Ton arrestation a eu lieu le 14 mai 1941 au cours d’une opération de police improprement qualifiée “rafle du billet vert”, qui ne concernait que les hommes, juifs étrangers. Plusieurs milliers de ces hommes furent arrêtés au cours de cette opération pour avoir répondu en toute bonne foi à la convocation. Tous ceux qui avaient reçu cette petite feuille de couleur verte devaient se présenter aux Autorités accompagnés d’un membre de leur famille. C’est ton frère Moïshe, celui qui deviendra plus tard mon tuteur, qui se rendra avec toi au commissariat sans se douter un seul instant qu’il s’agissait d’une arrestation. Ensuite, tu seras interné au camp de Beaune-la-Rolande dans le Loiret. Quelques mois passent et le 4 août 1941, tu t’évades pour venir nous voir. Tout naturellement, tu te rends à Gentilly chez Moïshe qui te conseille de ne pas rester là et d’aller plutôt à Villejuif, chez un ami de la famille, où tu seras plus en sécurité. Mais un jour, n’y tenant plus, tu sors de ta cachette pour venir nous voir. C’est vraisemblablement à la sortie du métro Ménilmontant qu’à la suite d’un contrôle d’identité, tu es de nouveau arrêté. À partir du 23 août, tu seras interné au camp de Compiègne jusqu’à ton départ pour Auschwitz. Huit mois d’internement en France dont je ne saurai jamais rien ; as-tu vu ta femme Chaja, m’as-tu serré une fois encore dans tes bras, embrassé ? Autant de questions qui resteront définitivement sans réponse.

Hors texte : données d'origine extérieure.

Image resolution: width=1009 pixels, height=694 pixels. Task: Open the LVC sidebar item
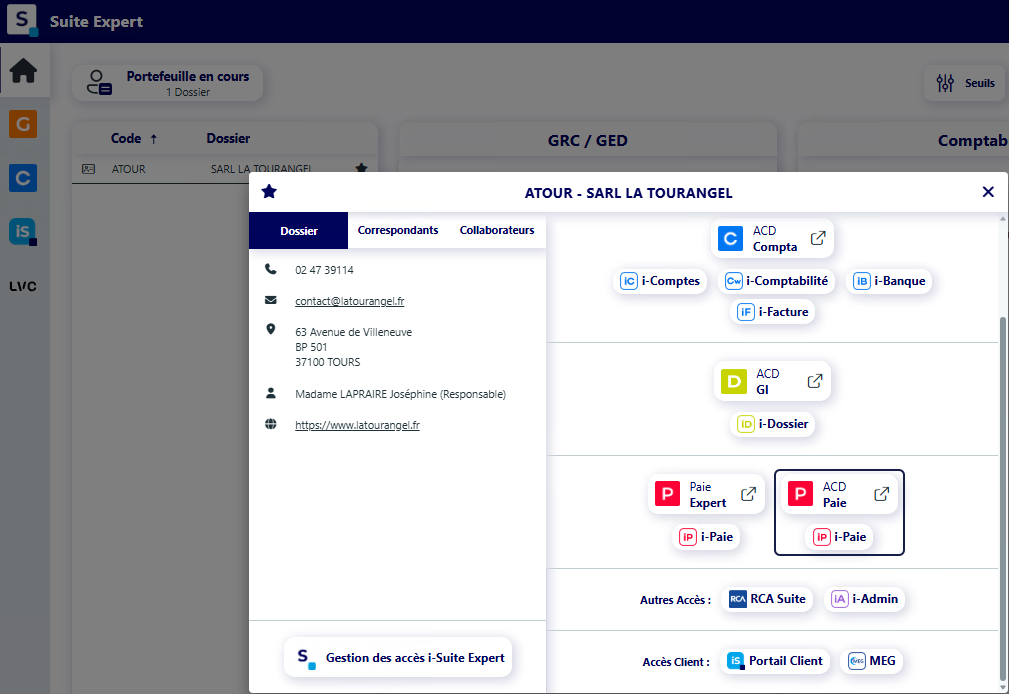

Le 27 mars 1942, c’est le départ du premier convoi pour Auschwitz. Le seul constitué de wagons de voyageurs de 3e classe et uniquement composé d’hommes, 1112, 19 seulement reviendront.

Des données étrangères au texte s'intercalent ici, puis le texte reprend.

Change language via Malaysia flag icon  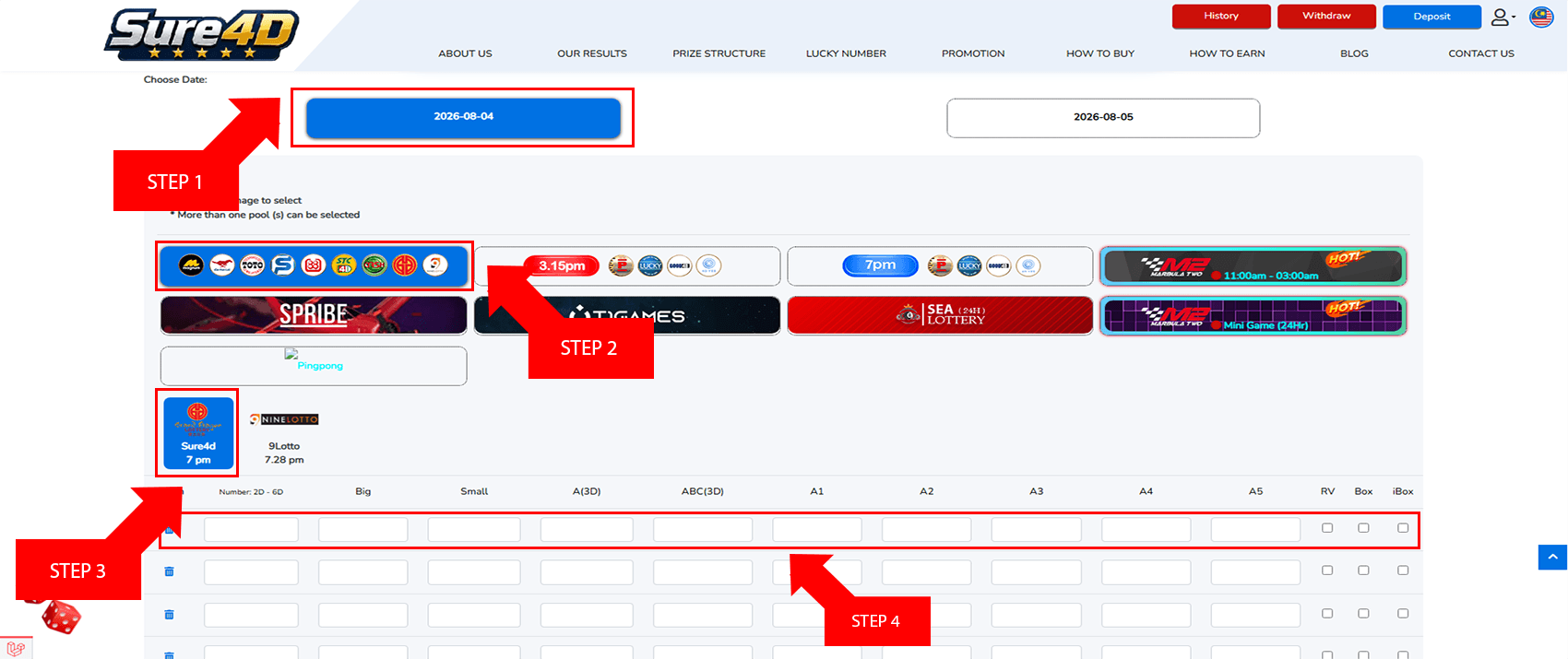coord(1541,17)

Il me faudra attendre la fin de la guerre pour découvrir ton sourire, grâce à trois photos dentelées trouvées dans un sac à main de ta femme Chaja, sauvées par hasard du désastre dont elle ne reviendra pas. Nous avons été arrêtés, elle et moi, lors de la rafle du Vel’ d’Hiv, le 16 juillet 1942 ce funeste jeudi noir. Moi seul, j’ai été sauvé, grâce à la rougeole, maladie contagieuse qui a nécessité mon hospitalisation à l’hôpital Rothschild. Elle sera déportée de Drancy le 14 septembre par le 32e convoi. C’est uniquement grâce à ces trois petites images, fragiles, presque désuètes, que Maman et toi n’êtes pas devenus des êtres sans visages. C’est la première fois depuis soixante-six ans que j’ose ainsi interpeller, appeler ma mère : Maman. Nos échanges se faisaient-ils en français ou en Yiddish ? Curieuse alchimie que celle des mots qui nous permettent à travers le temps de recréer un semblant de présence, une illusion. Je me surprends à avoir envie de la toucher. Auparavant, il m’avait fallu attendre la naissance de ma fille en 1965 pour que je puisse à nouveau articuler ces deux syllabes qui avaient quitté mon vocabulaire vingt-trois ans auparavant.

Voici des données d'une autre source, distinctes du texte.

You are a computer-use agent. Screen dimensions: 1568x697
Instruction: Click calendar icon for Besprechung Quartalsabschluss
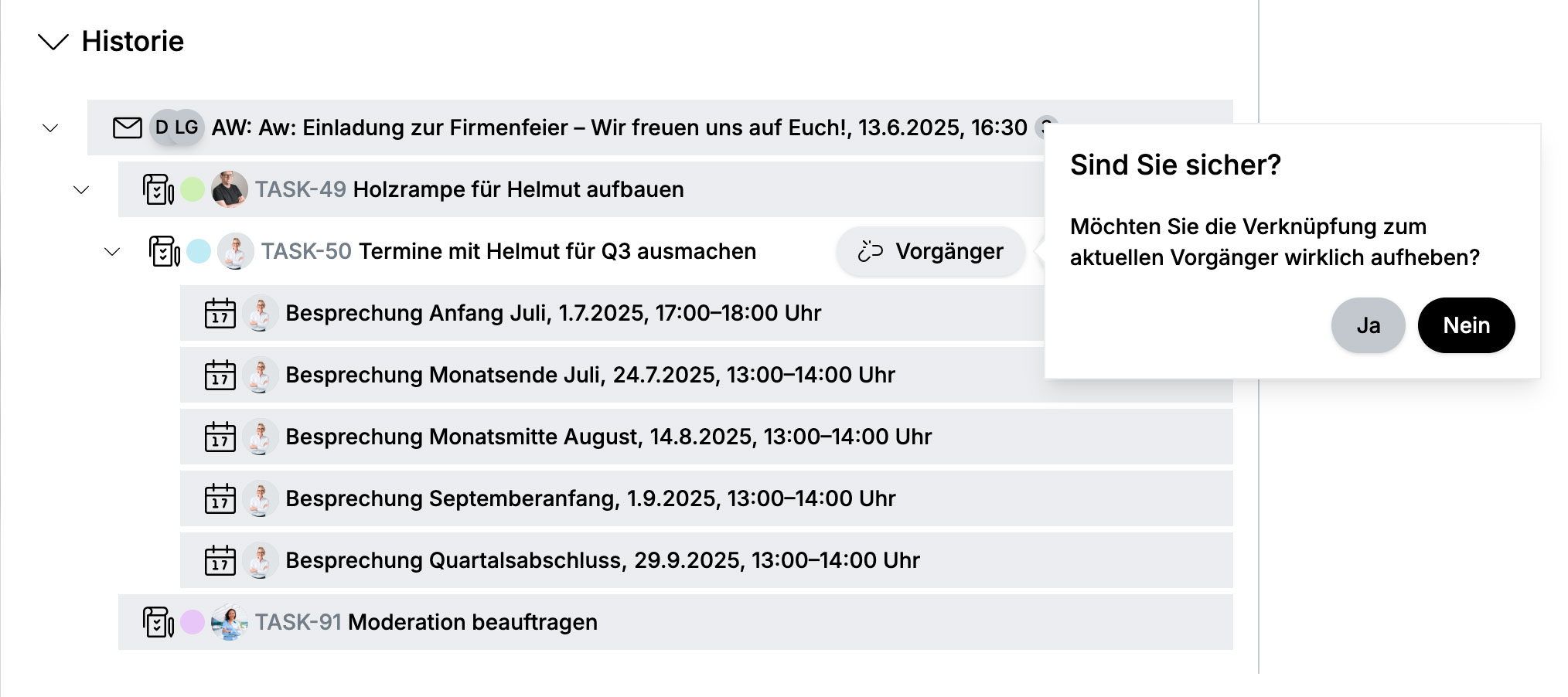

Pendant des années, ces photos m’ont accompagné, m’ont collé à la peau, je les ai gardées sur moi, contre moi, bien au chaud dans l’une des poches de mon pantalon (je peux même dire laquelle !), comme si leurs contacts allaient me restituer un peu de votre présence, de votre chaleur. Elles m’ont permis de vous imaginer, elles m’ont surtout aidé à recréer un semblant d’univers familial, de faire comme si… Sur l’une d’elles, tu es accroupi, me tenant bien serré contre toi. Un léger sourire éclaire ton visage, l’ambiance est paisible, douce, champêtre. Ce qui impressionne au premier regard, c’est l’abondance de ta chevelure châtain foncé, ondulée, qui s’élève par crans successifs au-dessus de ta tête que tu portes avec majesté. Merci à toi, papa, d’avoir eu la délicatesse, l’élégance de me la transmettre. Sur la deuxième, on me voit dans une poussette, Chaja se tient debout, son visage est grave, elle semble intimidée par l’objectif. La troisième est l’unique photo où nous sommes tous les trois en famille, en compagnie de ma tante Czarna, ta belle-sœur, la femme de Moïshe. Mais où sont leurs voix, leurs rires, leur amour, leurs baisers ? Où sont-ils ?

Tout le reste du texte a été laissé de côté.